Scottish Secretary Donald Dewar claimed that the quality and track record of the design teams meant that Scotland would have a Parliament to be proud of and Edinburgh would gain a building of international distinction.

The teams are Rafael Vinoly, based in New York; Michael Wilford, whose main office is in London; Richard Meier and Keppie Design (the latter being a Glasgow firm); Enric Miralles Y Moya from Barcelona; and Glass Murray & Denton Corker Marshall International (Glass Murray is a Glasgow firm).

Mr Dewar said they were now entering perhaps the most exciting stage of the competition so far.
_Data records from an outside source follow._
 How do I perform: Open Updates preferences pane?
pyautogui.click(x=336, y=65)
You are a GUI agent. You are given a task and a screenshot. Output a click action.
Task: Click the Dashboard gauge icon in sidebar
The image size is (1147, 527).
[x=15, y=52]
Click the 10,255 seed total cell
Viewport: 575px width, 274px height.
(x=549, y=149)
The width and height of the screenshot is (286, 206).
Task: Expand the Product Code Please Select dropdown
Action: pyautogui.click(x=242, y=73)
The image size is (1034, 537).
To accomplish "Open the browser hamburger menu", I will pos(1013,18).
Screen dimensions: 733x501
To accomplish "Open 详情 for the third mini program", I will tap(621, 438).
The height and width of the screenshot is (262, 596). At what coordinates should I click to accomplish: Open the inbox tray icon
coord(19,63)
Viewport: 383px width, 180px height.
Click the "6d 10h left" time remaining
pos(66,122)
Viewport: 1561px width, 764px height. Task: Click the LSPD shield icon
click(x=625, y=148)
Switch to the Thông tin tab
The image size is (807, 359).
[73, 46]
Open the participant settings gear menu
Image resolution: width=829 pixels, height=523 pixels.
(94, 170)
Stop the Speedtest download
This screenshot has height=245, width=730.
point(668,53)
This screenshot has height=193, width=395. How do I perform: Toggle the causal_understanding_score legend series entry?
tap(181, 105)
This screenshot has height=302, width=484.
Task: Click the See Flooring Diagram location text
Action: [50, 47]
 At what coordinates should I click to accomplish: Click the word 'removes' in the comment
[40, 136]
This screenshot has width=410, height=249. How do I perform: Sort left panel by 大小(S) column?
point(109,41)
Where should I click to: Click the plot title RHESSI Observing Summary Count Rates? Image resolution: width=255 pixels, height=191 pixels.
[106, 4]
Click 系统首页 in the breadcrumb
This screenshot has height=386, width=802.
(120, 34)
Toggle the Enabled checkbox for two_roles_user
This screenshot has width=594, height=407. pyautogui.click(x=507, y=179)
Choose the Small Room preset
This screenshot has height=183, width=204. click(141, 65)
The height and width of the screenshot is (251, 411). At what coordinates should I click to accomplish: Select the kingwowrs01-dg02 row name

Over the next three weeks the shortlisted teams will produce a range of drawings to demonstrate the development of their ideas.

These will go on public display around the second week in June in Glasgow, Edinburgh, Dundee, Aberdeen, Inverness, and the Borders. The public will be encouraged to give their views on them and a final choice of designer will be made at the beginning of July. Work will start on the site in the middle of next year.

The Scottish Secretary chairs a five-strong selection panel which includes as the people's representative TV journalist Kirsty Wark, Professor Andy McMillan from the Mackintosh School of Architecture in Glasgow, and the Scottish Office's chief architect, Dr John Gibbons.

Mr Dewar said they had faced ''a genuinely daunting task'' to reduce the list from 12 to five. The panel had been immensely impressed by all the presentations that had been given during interviews held earlier this week.

Mr Dewar said he wanted to express the panel's thanks to those who had come forward for interview but were not selected for the final shortlist.

Dr Gibbons recalled that there had originally been 70 contenders who wanted to design the Parliament. When that had been reduced to 12 teams, they had been looking at those in the top range of architectural practices in the world. All those interviewed had recognised this was an incredibly important commission but it had to be remembered that it was not a large one in international cost terms.

He said the panel had looked at a wide range of issues in making their choice, including the track record of the teams in building away from home and the design range of the principal partners in each practice. All had promised to establish offices in Edinburgh if necessary while the project was being completed.

Alexander Linklater takes a look at the shortlist . . .

Glass Murray & Denton Corker Marshall International

On the face of it, Glass Murray (Scottish Life Offices in Glasgow) is dwarfed by its Australian partner, Denton Corker Marshall (embassies in Tokyo and Berlin).

But a long-standing friendship between directors of the two firms - Gordon Murray and James Gibson - means the design would most likely be the result of equal collaboration.

Richard Meier and Keppie Design

Small countries commission Meier to give them a noticeable splash of white US modernism. Big projects include the Museum of Contemporary Art in Barcelona and the Getty Centre in Los Angeles. Keppie Design (Sheriff Court in Glasgow) would lend a Scottish flavour.

Enric Miralles Y Moya

This would be the slick European alternative to the slick American work of Meier. The kind of ambitious architecture which looks good in glossy magazines. Based in Barcelona, Miralles' designs include the Olympic Archery Pavilions in Barcelona and the new town hall for Utrecht in Holland.

Michael Wilford

The only major British firm to be included on the shortlist. Known as the Stirling/Wilford partnership until the death of Sir James Stirling in 1992, the firm was responsible for the Leicester University engineering building and Cambridge University history faculty. More recently it has designed the Staatsgalerie in Stuttgart.

Rafael Vinoly

Based in New York with offices in Japan, Argentina and Korea, the firm is capable of huge, breathtaking work (Tokyo International Forum) as well as the restoration of historic buildings.